◆ **DOCUMENT EXTRACT**
Association football career

Managerial career
- Years: Team
- 2003–2004: Adjie Massaid Futsal Clinic
- 2004–2009: Indonesia futsal
- 2009–2013: Indonesia futsal (technical director)
- 2013: Indonesia futsal
- 2019: Indonesia futsal (technical director)

= Justinus Lhaksana =

Indonesian futsal coach and sports commentator

Justinus Lhaksana (born 28 July 1967), commonly referred to as Coach Justin, is an Indonesian former futsal coach and sports commentator in the field of football. He also often discusses football and analyzes the strategies of each club.

== Early life and education ==
Justinus Lhaksana was born on 28 July 1967 to an upper-class family in Surabaya, East Java. Both of his parents was born in Samarinda, East Kalimantan. His father is the son of a former KNIL soldier, and he works in the shipping sector, while his mother is of Chinese descent and owns a salon. In 1979, Justin alongside his parents moved to Utrecht, Netherlands. Due to their discomfort living in Surabaya during the Indonesian New Order period, which was marked by ethnic tensions and prevalent discrimination against individuals of Chinese descent.

Upon graduating from high school in Utrecht, Justin pursued a degree in political science at the Vrije Universiteit Amsterdam, with a specialization in political communication. While pursuing his studies, he worked part-time as a waiter at a restaurant in Amsterdam.

== Coaching career ==
In 1999, following the fall of Suharto, Justin returned to Indonesia. He started his coaching career in 2003 when he handled the Adjie Massaid Futsal Clinic (AMFC) futsal club. A year later, Justin flew back to the Netherlands to take a coaching course so that he managed to get a License from the Royal Dutch Football Association (KNVB).

After obtaining the license, Justin was appointed to handle the Indonesia national futsal team in 2004.

During his time as the national futsal team coach, Justin managed to bring Indonesia to the AFC Futsal Championship in 2005 and 2006. Subsequently, Justin also led Indonesia to achieve the runner-up position in the AFF Futsal Championship in both 2006 and 2008, and securing the third place in 2005 and 2009.

== Media career ==
In 2007, Justin, who was then serving as the head coach of the Indonesia national futsal team, made his television debut as a football commentator on Lativi for the Dutch professional football league, Eredivisie. He remained with the television station, which later rebranded to tvOne in 2008, until 2014, coinciding with the FIFA World Cup. After leaving tvOne, Justin transitioned to NET., where he was involved in the ESPN FC program from 2014 to 2018.

◆ **USING THE INFORMATION**
[a] In the biography of Justinus Lhaksana, in what year did he move with his parents to Utrecht?
[b] Name every city mentioned in the biography of Justinus Lhaksana.
[c] Repeat a passage from the biography word for word, beginning at "Upon graduating from" and stopping after "Football Association (KNVB).".

◆ **Dataset items**
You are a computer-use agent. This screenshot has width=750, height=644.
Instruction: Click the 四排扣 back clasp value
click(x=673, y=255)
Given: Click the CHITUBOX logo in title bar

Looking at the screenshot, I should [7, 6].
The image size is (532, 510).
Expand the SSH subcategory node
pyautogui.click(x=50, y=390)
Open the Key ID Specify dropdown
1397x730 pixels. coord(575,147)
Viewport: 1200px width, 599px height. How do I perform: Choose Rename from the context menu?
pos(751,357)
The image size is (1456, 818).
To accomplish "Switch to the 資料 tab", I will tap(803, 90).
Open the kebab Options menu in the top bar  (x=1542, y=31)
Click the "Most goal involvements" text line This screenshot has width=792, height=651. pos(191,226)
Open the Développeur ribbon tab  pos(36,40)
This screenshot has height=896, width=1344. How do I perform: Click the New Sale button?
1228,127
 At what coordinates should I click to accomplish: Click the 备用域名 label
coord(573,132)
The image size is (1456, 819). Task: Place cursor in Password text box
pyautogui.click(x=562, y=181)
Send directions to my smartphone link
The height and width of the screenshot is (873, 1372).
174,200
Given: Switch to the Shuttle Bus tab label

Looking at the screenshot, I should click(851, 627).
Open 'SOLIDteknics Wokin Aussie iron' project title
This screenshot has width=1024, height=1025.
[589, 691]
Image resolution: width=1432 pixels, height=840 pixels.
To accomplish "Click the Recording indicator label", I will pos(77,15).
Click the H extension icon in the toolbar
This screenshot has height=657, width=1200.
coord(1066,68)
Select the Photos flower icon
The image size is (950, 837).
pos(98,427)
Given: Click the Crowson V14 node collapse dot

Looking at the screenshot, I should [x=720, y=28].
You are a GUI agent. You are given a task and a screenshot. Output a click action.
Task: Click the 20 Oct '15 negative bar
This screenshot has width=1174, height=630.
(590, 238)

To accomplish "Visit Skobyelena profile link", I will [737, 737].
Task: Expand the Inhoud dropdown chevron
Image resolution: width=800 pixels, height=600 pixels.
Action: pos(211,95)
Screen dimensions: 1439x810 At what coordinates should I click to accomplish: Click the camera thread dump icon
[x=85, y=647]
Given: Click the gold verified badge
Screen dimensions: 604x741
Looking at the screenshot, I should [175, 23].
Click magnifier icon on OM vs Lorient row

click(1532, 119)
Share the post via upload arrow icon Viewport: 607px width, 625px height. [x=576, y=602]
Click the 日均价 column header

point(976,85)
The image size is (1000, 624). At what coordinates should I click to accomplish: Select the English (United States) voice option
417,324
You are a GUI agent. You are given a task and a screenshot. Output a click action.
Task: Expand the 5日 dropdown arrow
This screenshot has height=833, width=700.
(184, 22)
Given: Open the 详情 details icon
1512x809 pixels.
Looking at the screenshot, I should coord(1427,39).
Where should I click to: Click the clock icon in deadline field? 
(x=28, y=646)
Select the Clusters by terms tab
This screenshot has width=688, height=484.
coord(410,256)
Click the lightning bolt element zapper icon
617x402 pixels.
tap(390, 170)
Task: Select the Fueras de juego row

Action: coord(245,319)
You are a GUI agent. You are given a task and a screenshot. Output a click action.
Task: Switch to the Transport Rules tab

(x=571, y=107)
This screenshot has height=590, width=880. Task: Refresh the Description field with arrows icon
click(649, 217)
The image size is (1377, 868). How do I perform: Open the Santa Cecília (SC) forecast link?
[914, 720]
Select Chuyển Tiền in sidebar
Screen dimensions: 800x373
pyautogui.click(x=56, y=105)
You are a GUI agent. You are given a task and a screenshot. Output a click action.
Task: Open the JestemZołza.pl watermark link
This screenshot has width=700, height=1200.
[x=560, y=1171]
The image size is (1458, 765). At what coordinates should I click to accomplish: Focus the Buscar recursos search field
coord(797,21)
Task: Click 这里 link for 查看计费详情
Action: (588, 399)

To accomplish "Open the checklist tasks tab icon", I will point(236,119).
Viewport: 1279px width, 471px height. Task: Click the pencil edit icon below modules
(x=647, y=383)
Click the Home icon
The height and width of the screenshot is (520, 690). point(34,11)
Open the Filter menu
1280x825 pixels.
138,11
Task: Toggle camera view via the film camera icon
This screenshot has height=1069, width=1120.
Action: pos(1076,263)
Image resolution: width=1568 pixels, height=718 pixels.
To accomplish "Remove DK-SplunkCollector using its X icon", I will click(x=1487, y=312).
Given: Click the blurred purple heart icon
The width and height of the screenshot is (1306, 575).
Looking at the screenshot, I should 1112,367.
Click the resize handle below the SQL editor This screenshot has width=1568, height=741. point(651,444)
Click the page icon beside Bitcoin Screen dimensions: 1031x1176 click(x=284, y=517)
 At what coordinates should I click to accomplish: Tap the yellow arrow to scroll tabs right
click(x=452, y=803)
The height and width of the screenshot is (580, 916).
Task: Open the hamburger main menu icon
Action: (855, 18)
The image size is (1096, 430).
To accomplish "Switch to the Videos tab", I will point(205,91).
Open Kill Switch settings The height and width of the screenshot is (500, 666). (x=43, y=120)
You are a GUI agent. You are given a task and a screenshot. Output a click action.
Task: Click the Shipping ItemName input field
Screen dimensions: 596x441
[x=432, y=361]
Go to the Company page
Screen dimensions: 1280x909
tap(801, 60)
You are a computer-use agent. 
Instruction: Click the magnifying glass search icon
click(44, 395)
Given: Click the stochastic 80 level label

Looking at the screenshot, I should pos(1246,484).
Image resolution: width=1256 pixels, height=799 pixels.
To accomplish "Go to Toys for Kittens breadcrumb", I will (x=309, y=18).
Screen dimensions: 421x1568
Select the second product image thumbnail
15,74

◆ **SOLUTION SET**
[a] 1979

[b] Surabaya, Samarinda, Utrecht, Amsterdam

[c]
Upon graduating from high school in Utrecht, Justin pursued a degree in political science at the Vrije Universiteit Amsterdam, with a specialization in political communication. While pursuing his studies, he worked part-time as a waiter at a restaurant in Amsterdam.

== Coaching career ==
In 1999, following the fall of Suharto, Justin returned to Indonesia. He started his coaching career in 2003 when he handled the Adjie Massaid Futsal Clinic (AMFC) futsal club. A year later, Justin flew back to the Netherlands to take a coaching course so that he managed to get a License from the Royal Dutch Football Association (KNVB).